Firstly, nothing that happened within the Australian Defence Force Academy was Stephen Smith’s fault. Secondly, none of it was your fault, nor was it my fault either. So why should the job fall to our elected representatives, people who had absolutely no say over the running of these abject military institutions, to be the ones who are saying sorry?
The DLA Piper report which examined the culture of abuse within the ADF found cases tracing back to the 1950s, and many recent cases including 24 allegations of rapes from the 1990s which were never brought to trial.
The report said in part: “It is possible that male cadets who raped female cadets at ADFA in the late 1990s, and other cadets who witnessed such rape and did not intervene, may now be in middle to senior management positions in the ADF.”
These are the people who should be apologising, ideally while giving evidence in a military court as they are about to get court-martialled.
A few journalists I know wrote about the ADF abuse scandal earlier this year, I did a couple of columns on it myself, and while there is normally nothing unwelcome or surprising about robust feedback from the readers, the nature of the responses on this from many military men was beyond degenerate.
I have still got emails I received from back in June from blokes describing the female soldier who was secretly filmed having sex as a dirty slut, saying it was her fault that her sexual encounter was beamed via Skype to other trainee soldiers. It is caveman stuff, and these cavemen were probably all having beers together in Canberra’s inner-northern defence suburbs on Friday night and laughing about Stephen Smith and his ponsy apology.
The other danger with apologies is that they can be seen as the end, when they should often be the beginning. An apology should not become a substitute for action. Look at George Pell at the moment.
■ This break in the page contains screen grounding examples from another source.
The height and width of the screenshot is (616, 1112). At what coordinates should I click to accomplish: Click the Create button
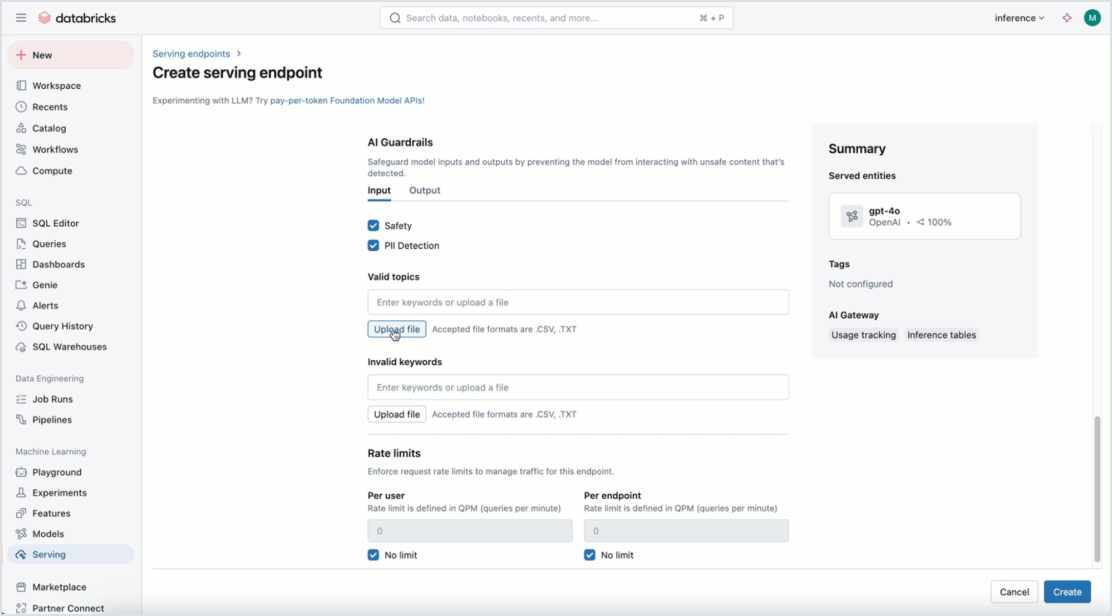pos(1066,592)
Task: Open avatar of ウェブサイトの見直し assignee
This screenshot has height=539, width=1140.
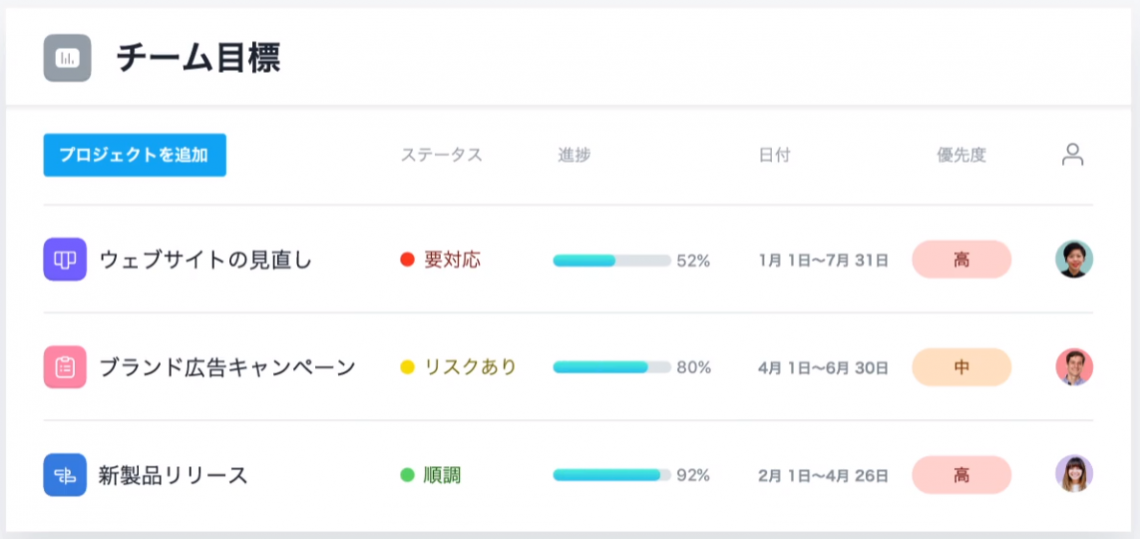Action: (1074, 259)
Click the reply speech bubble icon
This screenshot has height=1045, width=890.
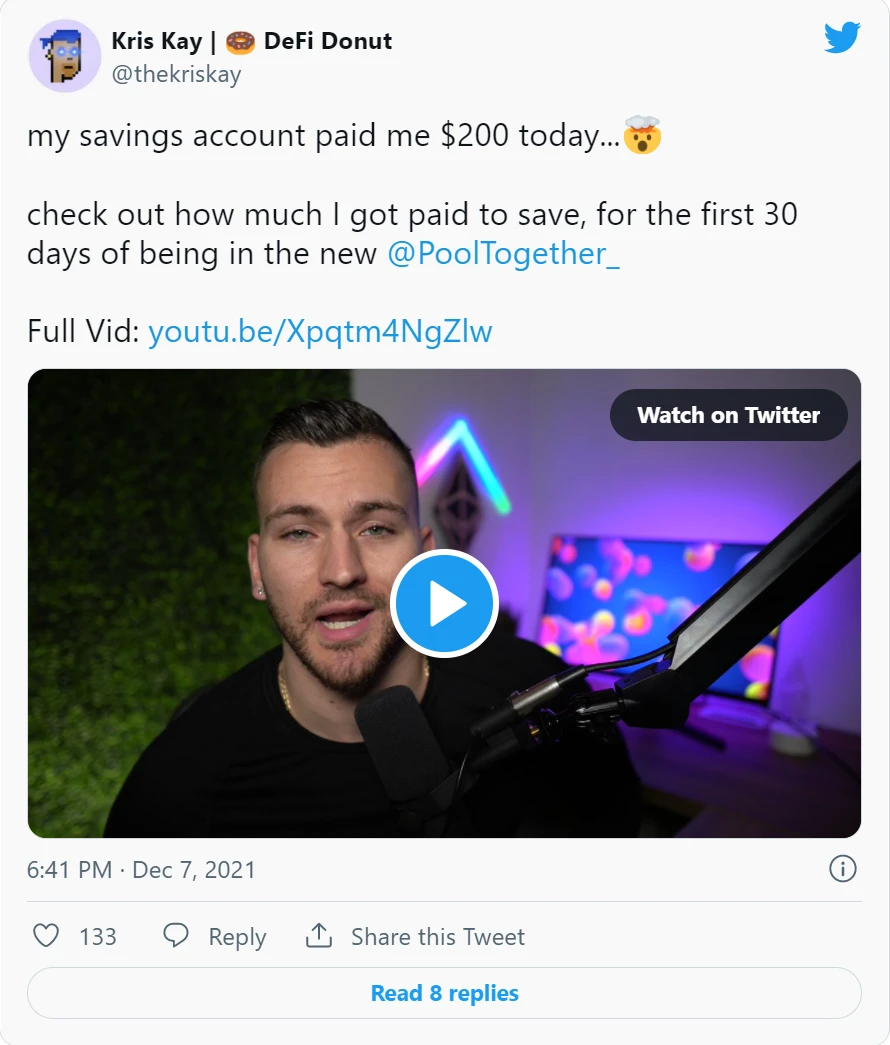tap(176, 936)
Australia’s most senior Catholic clergymen feels deeply persecuted by the Royal Commission into child sexual abuse, and has argued that the Church has already apologised, as if that should be the end of the matter. Apologising is easy compared to the more important business his Church should attend to – which is coming to grips not just with the extent of the abuse, but the sinister infrastructure which exists within his organisation to keep it covered up.
As to the question of parliamentary apologies, I’d always assumed it was the job of Parliament to provide practical solutions to big problems. It should not be debased as some kind of venue for acts of confected national catharsis or feel-good posturing.
The most cringeworthy word in modern English is “closure”, an unwanted gift to us from the Californians, and if we are not careful our Parliament will look more like one of those excruciating Barbara Walters interviews, full of clichés about “moving forward” and lots of purposeful nodding as the victims du jour get their meaningless moment in the sun.
Earlier this year Independent MP Rob Oakeshott advocated a formal parliamentary apology to the Australian Olympic sprinter Peter Norman, the 200m silver medallist who was frozen out of future Games after supporting US medallists Tommie Smith and John Carlos as they famously gave the Black Power salute on the podium in Mexico City in 1968.
It was an inspirational moment, and Norman’s subsequent treatment was inexcusable, but I’m stuffed if I can see why it’s up to the Parliament to say sorry. At this rate by 2020 our MPs will end up saying sorry to those of us who haven’t received our apology yet.